In a matter of months, H1N1 has become the defining public health event of the decade, arguably causing more confusion, fear and heartache than anything the world has seen since the 1918 Spanish flu. With one crucial difference. Where our ancestors could only wish for a medical intervention to spare 50 million people from death, most countries today are, fortunately, armed with a preventative weapon: the pandemic flu shot. “The vaccine,” says Gregory Hartl of the World Health Organization, “is the single most important tool we have against influenza.”

Having the tool and knowing how to best use it are separate matters, though. As big an achievement as the H1N1 vaccine is, the big dilemma this pandemic has been whether or not to actually get the shot. And, if so, when and how. Preparedness—or lack thereof—has been a running theme.

Health authorities, initially uncertain of this flu’s virulence, braced for a deadly crisis. Scientists scrambled to decode the strain, and then struggled to grow it in the lab so they could create a vaccine. There was debate about whether to administer one dose or two, and who should get immunized first. In Canada, federal and provincial governments invoked their pandemic plans, only to realize that even these detailed documents couldn’t account for the logistical challenges of inoculating 33 million people almost at once.

This flu also brought to the fore intense anxieties about the safety and efficacy of immunization.
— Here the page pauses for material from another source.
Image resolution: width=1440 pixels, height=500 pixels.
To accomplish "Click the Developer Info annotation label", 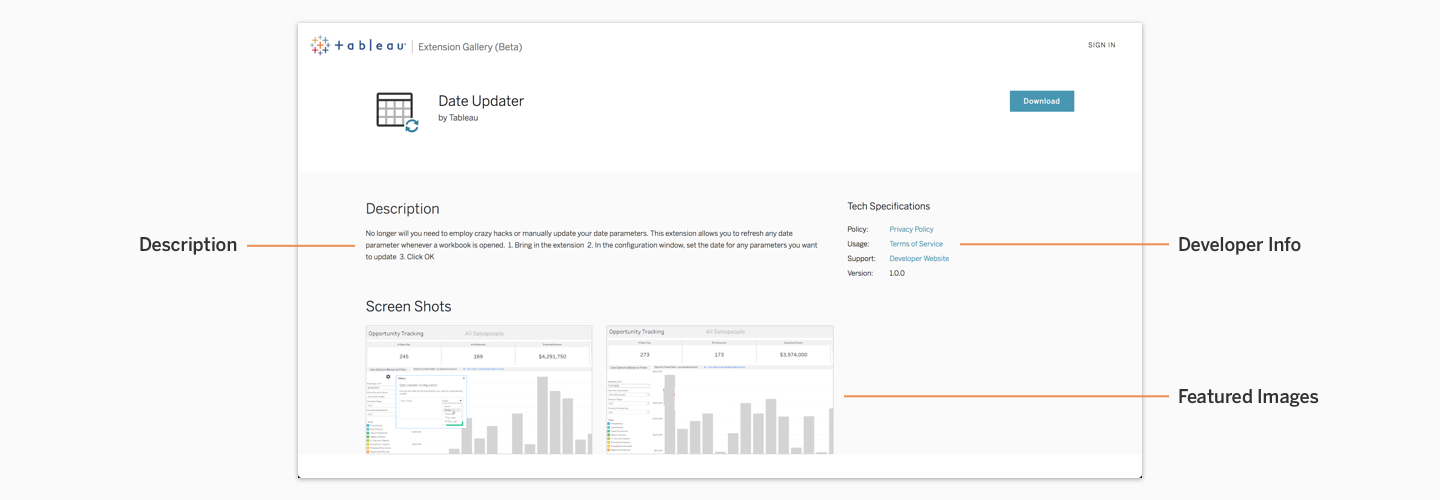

As of late October, 33 per cent of Canadians didn’t believe the H1N1 vaccine was safe for adults; 41 per cent said it wasn’t safe for kids, according to a poll by the Strategic Counsel. People worry the shot will lead to autism or cause paralysis, or that the government is attempting population control or being swindled by money-hungry drug companies. This subculture of “vaccine denialism” has many champions. Nation of Islam leader Louis Farrakhan has said: “The earth can’t take 6.5 billion people. We just can’t feed that many. So what are you going to do? . . . We have to develop a science that kills them and makes it look as though they died from some disease.” Tame by comparison, talk show host Bill Maher has tweeted, “If u get a swine flu shot ur an idiot.”

Comments like these have rallied vaccine supporters. The commissioner of the U.S. Food and Drug Administration penned a 1,278-word letter to physicians coaching them on how to explain the H1N1 shot to patients. In a new book called Denialism, author Michael Specter argues that the anti-vaccine movement is based on political gaming and fear rather than science. He says we are increasingly fixated on the rare worst-case scenarios that may result from getting the shot rather than the reality of how far we’ve come in treating diseases, including the flu. Discover magazine blogger Chris Mooney refers to vaccine denialism as “a late-modern decadence” that people can indulge in because, ironically, they haven’t been killed off by measles, mumps or polio—which have been seemingly obliterated in most places by mass inoculation.

Even Canada’s chief public officer of health, Dr. David Butler-Jones, has subtly squared off with vaccine deniers, announcing that the odds of bad reactions to the H1N1 shot are less than 0.001 per cent, and that the benefits of getting it “far outweigh any theoretical risk.” Of the 6.6 million doses that had been administered across the country by mid-November, there were 36 serious adverse effects—making the pandemic shot safer than the seasonal flu version. One elderly person died after getting immunized, but it’s unclear still if that was due to an underlying condition or the vaccine.

As of late November, H1N1 has killed 309 Canadians, and 6,500 others worldwide, though the WHO says that estimate is low because many places have stopped testing and reporting cases. More than half a billion people across 206 countries or territories have been sick, and the flu has attacked an unlikely group: the young and healthy, as happened in 1918. Now experts suggest that a “third wave” of H1N1 may hit this winter (the first wave was last spring, the second this fall), and that it’ll probably form future seasonal flus—all of which means this virus won’t be out of the news soon.

Before Hernandez was confirmed as having H1N1, many in his village were sick. His father said to his mother, “We can’t be afraid of what might or might not happen.” But it’s not surprising if you are.